Onufri wordt beschouwd als de ‘Michelangelo’ van de iconenkunst! Zijn unieke talent leidde ertoe dat hij en zijn leerlingen in de 16de eeuw hyperrealistische iconen schilderden en het legendarische ‘Onufri-rood’ ontwikkelden: een uitzonderlijk pigment dat zijn schilderijen een ongekende helderheid gaf. In het museum zijn verschillende van zijn werken te bewonderen. Uniek is dat je – omdat het nu een museum is – achter het iconostase mag komen, wat in een functionerende kerk nooit kan. Hier ontdekte men in 1967, verborgen onder de vloer, twee unieke werken: Codices (perkamenten handschriften met evangelieteksten) uit de 5de en 9de eeuw.
Ook de orthodoxe kloosters maken deel uit van het Albanese landschap. In het zuiden, bij de site van Apollonia, ligt het klooster van Ardenica, het laatste in Albanië waar nog monniken wonen. Het werd in de 13de eeuw gebouwd op een hoogte, op een plek waar al sinds de 10de eeuw een kapel stond, en in de 18e eeuw herbouwd. Het klooster is bekend om zijn muurschilderingen van hoge kwaliteit, een rijkelijk versierde iconostase en een opmerkelijke houten preekstoel in de vorm van een boot.

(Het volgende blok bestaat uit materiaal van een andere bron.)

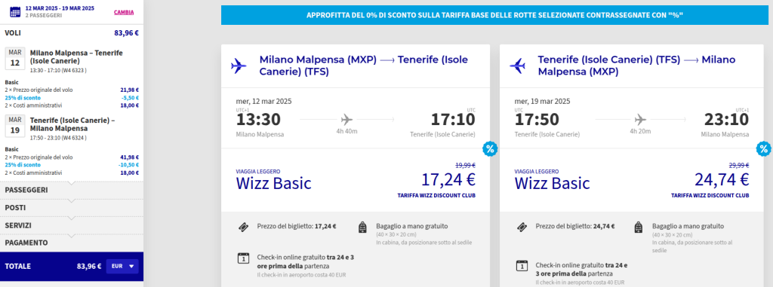
Task: Click the check-in calendar icon in outbound card
Action: click(243, 258)
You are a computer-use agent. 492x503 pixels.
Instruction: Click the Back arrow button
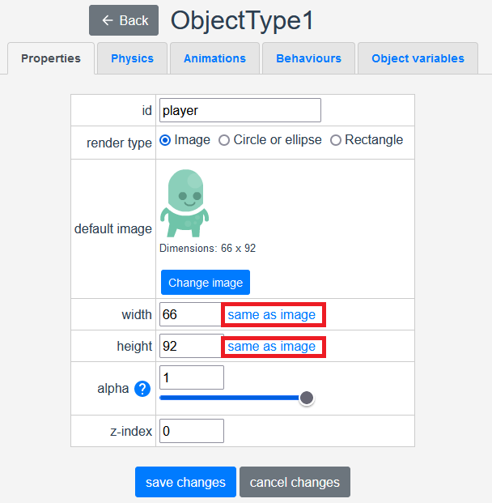pos(124,20)
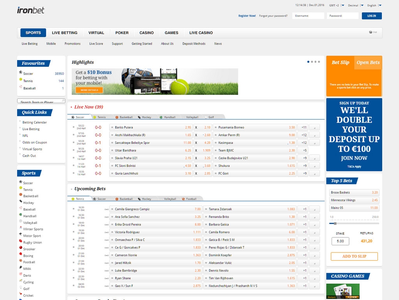Toggle favourite star for Barito Putera match
The height and width of the screenshot is (300, 399).
point(73,127)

Het geheel bleef gespaard tijdens het communisme, omdat een bisschop de vernietiging wist tegen te houden door de autoriteiten ervan te overtuigen dat het klooster belangrijk historisch erfgoed was, aangezien het huwelijksfeest van Skanderbeg er had plaatsgevonden.
We sluiten dit hoofdstuk in schoonheid af in Korça. In deze stad vind je zowel de Mirahori-moskee (1494, het oudste gebouw van de stad) als de indrukwekkende orthodoxe kathedraal, ingehuldigd in 2004. Hier bevindt zich ook het beroemde Nationaal Museum van Middeleeuwse Kunst. Het is ondergebracht in een strak, modern gebouw uit 2016 en bezit de grootste museale collectie van iconen ter wereld: 400 spectaculair tentoongesteld en nog eens 6.500 in opslag. Uiteraard zijn er ook werken van Onufri bij. Een Albanese parel!